No. Studies do not show any difference in periodontal health when brushing is performed with a manual or an electric toothbrush. The electric toothbrush is preferred, however, in patients with reduced mobility (disabled, elder etc), or with the tendency to apply too much pressure to the gums while brushing (electric toothbrushes usually have pressure warning indications).

6. Should I prefer a specific toothpaste?

No. The key factor for effective toothbrushing is the correct brushing technique. The role of toothpaste is secondary.

7. Should I use mouthwash?

No. The use of mouthwash is optional, unless your periodontist has given you different advice.

8. Is periodontitis related to cardiovascular diseases?

Yes. Periodontal diseases seem to be immediately related to cardiovascular diseases like myocardial infarction and stroke, because periodontal inflammation is a risk factor for plaque formation on the artery walls. Studies have shown that patients with a medical history of acute myocardial infarction have significantly worse oral health than healthy people. The severeness of periodontal disease has also been related to an increased thickness of the carotid artery walls, which is an indicator of its atherosclerosis. People with an advanced periodontitis seem to have a 25-80% increased risk to suffer from coronary heart disease, in comparison to people with a healthy periodontium. Finally, the results of a recent study show that periodontal treatment leads to a significantly better function of the endothelial cells.

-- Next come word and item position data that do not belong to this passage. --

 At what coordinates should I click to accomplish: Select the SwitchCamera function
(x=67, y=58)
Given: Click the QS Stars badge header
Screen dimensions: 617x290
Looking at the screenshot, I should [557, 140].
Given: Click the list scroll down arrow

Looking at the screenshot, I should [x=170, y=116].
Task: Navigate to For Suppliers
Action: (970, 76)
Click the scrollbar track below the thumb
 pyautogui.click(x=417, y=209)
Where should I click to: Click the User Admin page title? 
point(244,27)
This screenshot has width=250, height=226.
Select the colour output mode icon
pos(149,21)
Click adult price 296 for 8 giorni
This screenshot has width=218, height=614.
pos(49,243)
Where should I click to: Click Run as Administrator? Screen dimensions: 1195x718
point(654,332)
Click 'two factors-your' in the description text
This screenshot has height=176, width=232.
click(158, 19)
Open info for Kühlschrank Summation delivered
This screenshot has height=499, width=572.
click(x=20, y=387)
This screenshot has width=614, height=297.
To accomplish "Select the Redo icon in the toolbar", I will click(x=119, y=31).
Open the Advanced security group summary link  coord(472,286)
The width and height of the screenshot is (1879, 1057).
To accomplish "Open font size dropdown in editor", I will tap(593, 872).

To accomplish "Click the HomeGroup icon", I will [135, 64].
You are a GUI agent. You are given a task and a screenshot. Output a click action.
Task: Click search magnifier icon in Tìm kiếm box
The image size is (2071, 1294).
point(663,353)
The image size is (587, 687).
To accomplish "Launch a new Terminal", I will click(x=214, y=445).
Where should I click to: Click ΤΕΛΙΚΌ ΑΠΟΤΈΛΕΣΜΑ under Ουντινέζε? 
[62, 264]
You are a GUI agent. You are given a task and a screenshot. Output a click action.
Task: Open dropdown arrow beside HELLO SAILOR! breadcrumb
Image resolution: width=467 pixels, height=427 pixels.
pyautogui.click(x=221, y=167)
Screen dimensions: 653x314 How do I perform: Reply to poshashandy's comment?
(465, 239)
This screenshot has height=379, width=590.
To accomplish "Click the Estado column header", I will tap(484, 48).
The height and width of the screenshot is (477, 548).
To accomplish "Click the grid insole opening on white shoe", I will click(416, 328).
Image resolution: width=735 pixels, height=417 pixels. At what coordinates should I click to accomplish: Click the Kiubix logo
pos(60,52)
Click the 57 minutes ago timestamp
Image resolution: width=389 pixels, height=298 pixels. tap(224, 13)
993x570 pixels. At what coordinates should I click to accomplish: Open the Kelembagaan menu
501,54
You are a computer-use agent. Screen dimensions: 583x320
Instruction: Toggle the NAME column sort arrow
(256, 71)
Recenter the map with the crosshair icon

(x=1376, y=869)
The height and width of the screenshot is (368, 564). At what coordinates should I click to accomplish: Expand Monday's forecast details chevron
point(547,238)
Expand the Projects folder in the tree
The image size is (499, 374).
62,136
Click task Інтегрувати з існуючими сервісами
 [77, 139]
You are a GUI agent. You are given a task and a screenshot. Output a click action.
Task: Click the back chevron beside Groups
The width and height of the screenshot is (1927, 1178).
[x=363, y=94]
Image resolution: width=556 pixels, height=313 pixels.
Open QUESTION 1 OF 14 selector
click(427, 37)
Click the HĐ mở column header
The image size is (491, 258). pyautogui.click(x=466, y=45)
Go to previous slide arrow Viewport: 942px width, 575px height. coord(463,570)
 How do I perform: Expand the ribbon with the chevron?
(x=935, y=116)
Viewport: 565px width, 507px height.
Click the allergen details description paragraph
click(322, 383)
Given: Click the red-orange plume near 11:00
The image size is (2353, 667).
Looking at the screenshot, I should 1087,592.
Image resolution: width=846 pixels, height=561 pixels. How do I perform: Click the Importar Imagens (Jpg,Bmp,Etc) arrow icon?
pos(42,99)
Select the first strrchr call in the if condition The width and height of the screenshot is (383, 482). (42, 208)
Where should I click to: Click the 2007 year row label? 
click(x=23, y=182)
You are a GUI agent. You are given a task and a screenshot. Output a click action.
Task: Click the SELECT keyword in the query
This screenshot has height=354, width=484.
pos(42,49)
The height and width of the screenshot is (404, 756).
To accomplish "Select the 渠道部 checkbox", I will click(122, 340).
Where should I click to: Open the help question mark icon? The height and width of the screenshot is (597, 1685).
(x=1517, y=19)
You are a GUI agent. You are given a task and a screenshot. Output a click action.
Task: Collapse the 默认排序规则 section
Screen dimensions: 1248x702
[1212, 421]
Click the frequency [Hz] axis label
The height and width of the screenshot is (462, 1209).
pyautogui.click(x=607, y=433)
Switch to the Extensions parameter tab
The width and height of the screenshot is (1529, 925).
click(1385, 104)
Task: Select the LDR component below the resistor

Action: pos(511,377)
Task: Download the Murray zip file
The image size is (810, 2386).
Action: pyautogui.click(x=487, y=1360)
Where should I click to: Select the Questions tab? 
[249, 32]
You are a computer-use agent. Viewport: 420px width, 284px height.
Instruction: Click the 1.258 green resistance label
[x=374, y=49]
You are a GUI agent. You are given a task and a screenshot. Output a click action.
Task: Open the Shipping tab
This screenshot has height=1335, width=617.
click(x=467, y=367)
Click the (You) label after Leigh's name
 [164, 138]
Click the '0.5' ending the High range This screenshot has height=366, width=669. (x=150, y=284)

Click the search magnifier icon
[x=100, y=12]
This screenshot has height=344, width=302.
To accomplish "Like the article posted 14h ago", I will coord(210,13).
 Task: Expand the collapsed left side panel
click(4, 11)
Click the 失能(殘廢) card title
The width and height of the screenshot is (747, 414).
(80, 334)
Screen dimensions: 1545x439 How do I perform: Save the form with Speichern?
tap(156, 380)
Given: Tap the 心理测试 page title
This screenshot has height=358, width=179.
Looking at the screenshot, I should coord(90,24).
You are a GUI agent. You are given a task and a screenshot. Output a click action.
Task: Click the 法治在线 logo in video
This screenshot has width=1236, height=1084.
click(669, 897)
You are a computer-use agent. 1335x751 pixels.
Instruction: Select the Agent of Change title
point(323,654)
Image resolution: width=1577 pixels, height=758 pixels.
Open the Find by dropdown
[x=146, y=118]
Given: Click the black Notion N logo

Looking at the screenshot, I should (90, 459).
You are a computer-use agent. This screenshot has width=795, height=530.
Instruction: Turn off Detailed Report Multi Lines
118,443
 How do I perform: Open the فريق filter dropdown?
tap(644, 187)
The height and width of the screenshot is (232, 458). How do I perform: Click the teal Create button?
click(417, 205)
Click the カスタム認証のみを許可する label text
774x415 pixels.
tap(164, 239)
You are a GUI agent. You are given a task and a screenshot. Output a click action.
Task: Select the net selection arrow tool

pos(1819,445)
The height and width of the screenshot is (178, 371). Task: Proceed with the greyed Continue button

9. Does smoking impair periodontal health?

Yes. Smoking is a major risk factor for the occurrence of periodontal disease. A smoker is much more prone to develop periodontitis and lose teeth during his life than a non-smoker. Periodontal treatment in smokers has smaller percentages of success and the relapse of the disease  posttreatment is very frequent.

Moreover, diagnosis of periodontitis in smokers is usually belated, since the symptom of gum bleeding is very reduced due to smoke. Quitting smoking before starting periodontal treatment helps tissues respond better and can lead to the  treatment results of non-smokers.

10. Does diabetes affect periodontal health?

Yes. There is a two-way correlation between diabetes and periodontitis.

On the first hand, periodontitis is considered to be a complication of diabetes. It has an increased frequency, extend and pace of progression in diabetic patients, and its severeness depends on the regulation of the disease; if diabetes is not well regulated, the condition of periodontal tissues gets worse. Clinical symptoms such as frequent periodontal abscesses, gingival hyperplasia, fast bone destruction or late healing are alarming for an underlying unregulated, or sometimes even undiagnosed, diabetes mellitus.

On the other hand, the presence of advanced periodontal disease seems to complicate the regulation of diabetes and  therefore, keeping a healthy periodontium is mandatory for these patients’ general health.